Death of Socrates by Jacques Louis David, 1787.
This week students in Core I are reading Plato, and one of these texts is the Apology. This famous speech is presented as Socrates' defense at his trial for "corrupting the youth and introducing strange deities" (or atheism). Clearly, Socrates is not apologetic in the colloquial use of the word; his apologia, or explanation of his actions and beliefs, is really a strong statement that he will in no way stop the kind of teaching and philosophical inquiry which had made him so many and such strong enemies. Instead, it is a powerful argument for why, as he believed, he was right to continue, even if it meant his death.
A few key points are important to recognize. First, though the result of the trial was unfavorable to Socrates, as we discussed in my own Journey class, his speech was a success because he proved his opponents wrong, and posterity (even to this day) is reading his argument, and probably the vast majority of these readers would be convinced by at least large portions of it. He was right to continue following his moral and ethical beliefs, despite the enormous pressure to back down. He was right to choose virtue and enlightenment over worldly success, power and money. He was right to choose death over acting against his conscience, what he described as the leading of divine inspiration, as "the unexamined life is not worth living," as he so famously said.
Second, it is important to realize that, while this trial resulted in what most of us would agree was an unjust sentence, the concept of having a trial was a new and much more democratic practice than simply having a ruler decide if an individual deserved to die or not. Aeschylus' play The Eumenides mythically depicts the origin of Athenian trials, in the case of Orestes, who murdered his mother, Clytemnestra, in revenge for her and her lover's killing of his father, Agamemnon, upon his return from the Trojan War. Up until this time, personal revenge was accepted and acceptable. The new trial system, it was hoped, would bring in a more just way of handling crimes than personal vendetta or tyrannical command. As it turns out, in the play Orestes is acquitted, by a mixed jury (half in support of his punishment, and half against, but with "the vote of Athena" swaying the verdict in his favor). In Socrates' case, the jury was more clearly against him, hence his sentence of death by drinking hemlock, but it was by no means a large majority that decided his fate. The vote was 280 for his death and 220 against it. Juries in Athens were very large! But Socrates himself was surprised that so many among the jury supported him. Among those supporters was Plato, his student, who recorded what happened (no doubt with some embellishment and interpretation), but clearly giving a sense of what went on, including even Socrates' asking not to be interrupted as he made his case.

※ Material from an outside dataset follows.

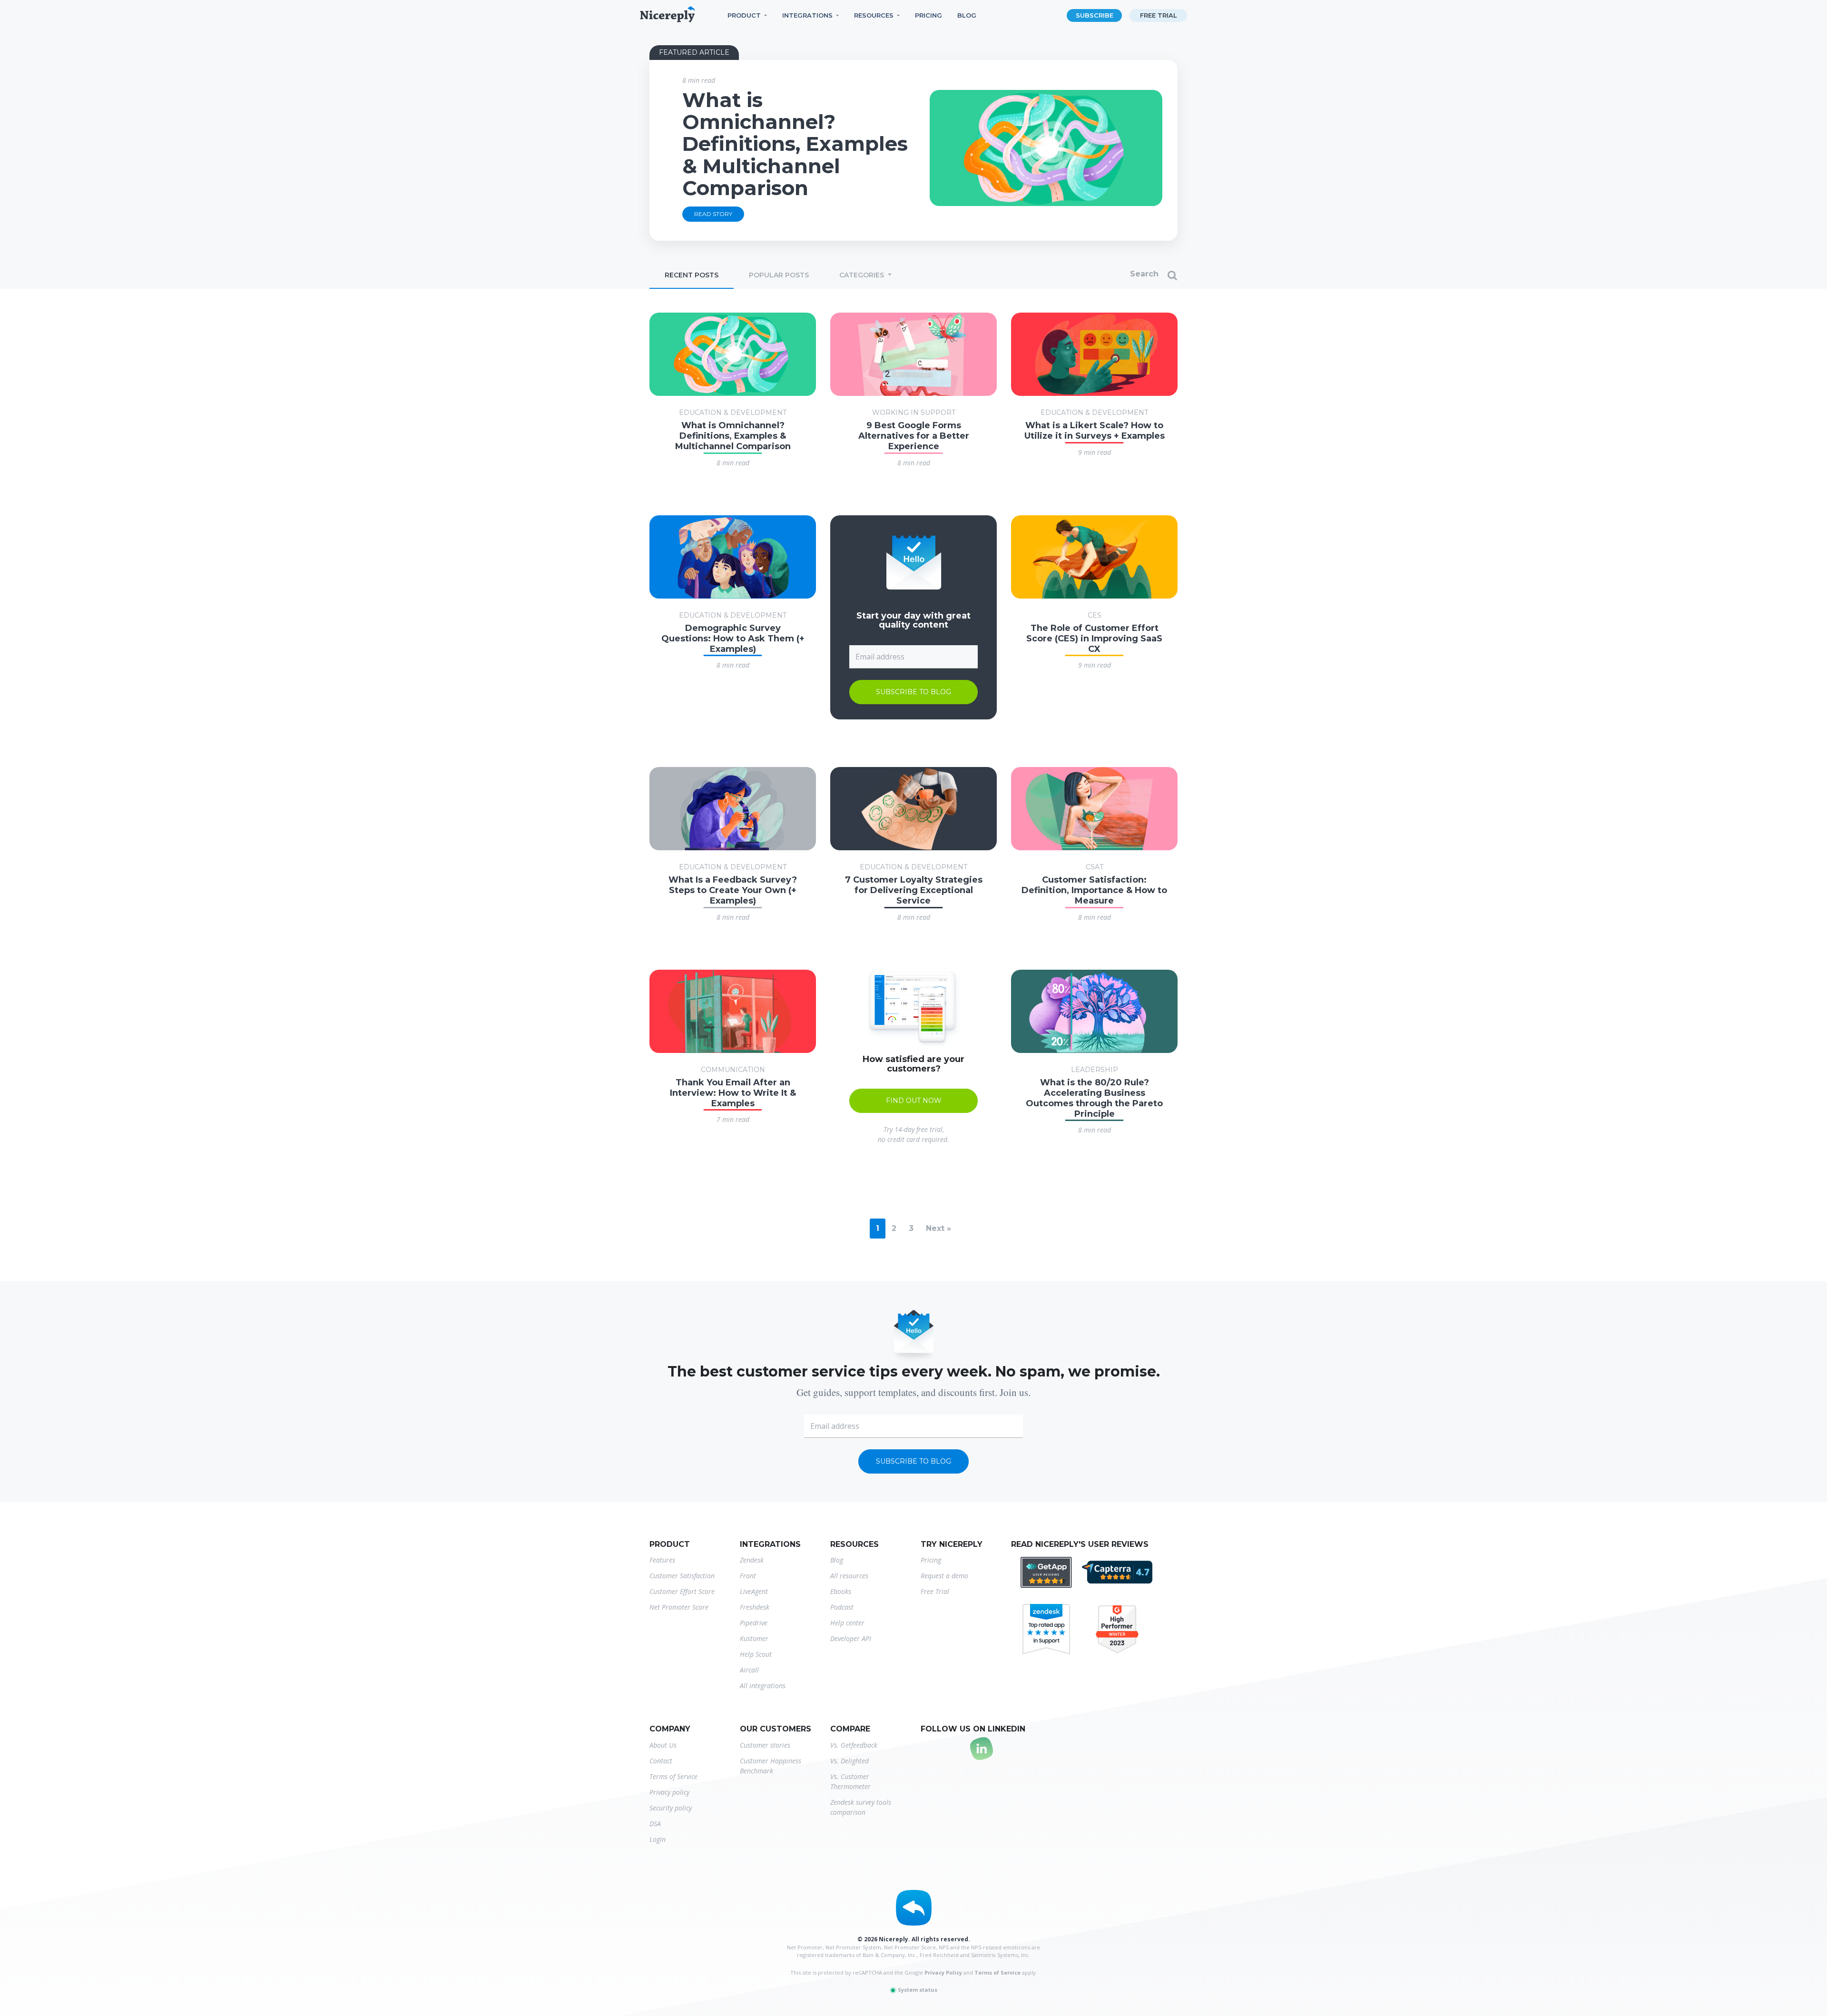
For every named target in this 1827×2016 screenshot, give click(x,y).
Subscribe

Third, and this is very important in today's world where legal and criminal justice issues are in the forefront of social justice concerns: though a jury makes for a more just situation that a simple king's verdict or personal vengeance could possibly do, it does not by any means ensure justice. Socrates' situation is a case in point. The bias and resentment of many among the jury, the falsehoods spread by his enemies, clearly persuaded enough of the jury to vote against him, despite, as seems quite clear to most of us, the fact that this man did nothing to deserve death. In my class we discussed how issues of bias today, particularly racial bias, affect juries that disproportionately condemn people of color. We viewed an interview with Bryan Stevenson, the author of Just Mercy and the founder of the Equal Justice Initiative in Montgomery, Al. Stevenson, who is also depicted in the film Just Mercy based on his book, went South in 1985 as a recent Harvard Law School graduate in order to take on cases of inmates on death row, who had been unjustly tried. The film depicts a particular case of a man named Walter McMillian, who had been condemned to death row even prior to his trial, for a murder occurring while he was eleven miles away at an event to raise funds for his sister's church. The word of the many people who were with him was discounted, and the testimony of one questionable witness prevailed. Stevenson's work on this case and many others shows that jury trials, particularly when affected by systemic racism, can lead to unjust sentences, in today's world as was the case in Socrates' time (though it was not racism, of course, but a dislike of his philosophical views that led to his death). As Bryan Stevenson says in the interview, we should not be asking whether someone "deserves to die," but whether we, as a society, "deserve to kill." The flawed trial of Socrates and the many overturned cases of those exonerated through the efforts of Bryan Stevenson raise this serious question of whether human beings ever have the moral or legal right to take the life of another person. Personally, I (along with Pope Francis and many in the Church) would argue, we don't.
Bryan Stevenson, author of Just Mercy and founder of Equal Justice Initiative
Clearly, the ancient texts in the Core relate to contemporary situations regarding this issue and many others. Though social situations and political institutions have drastically changed in the more than 2300 years since the death of Socrates, human nature and potential for bias remain part of the problems with juries obtaining the death sentence for any individual. Bryan Stevenson majored in philosophy prior to attending law school. His work and the story of Socrates show the important link between philosophy, along with ethics and religion, and the critical issue of legal justice.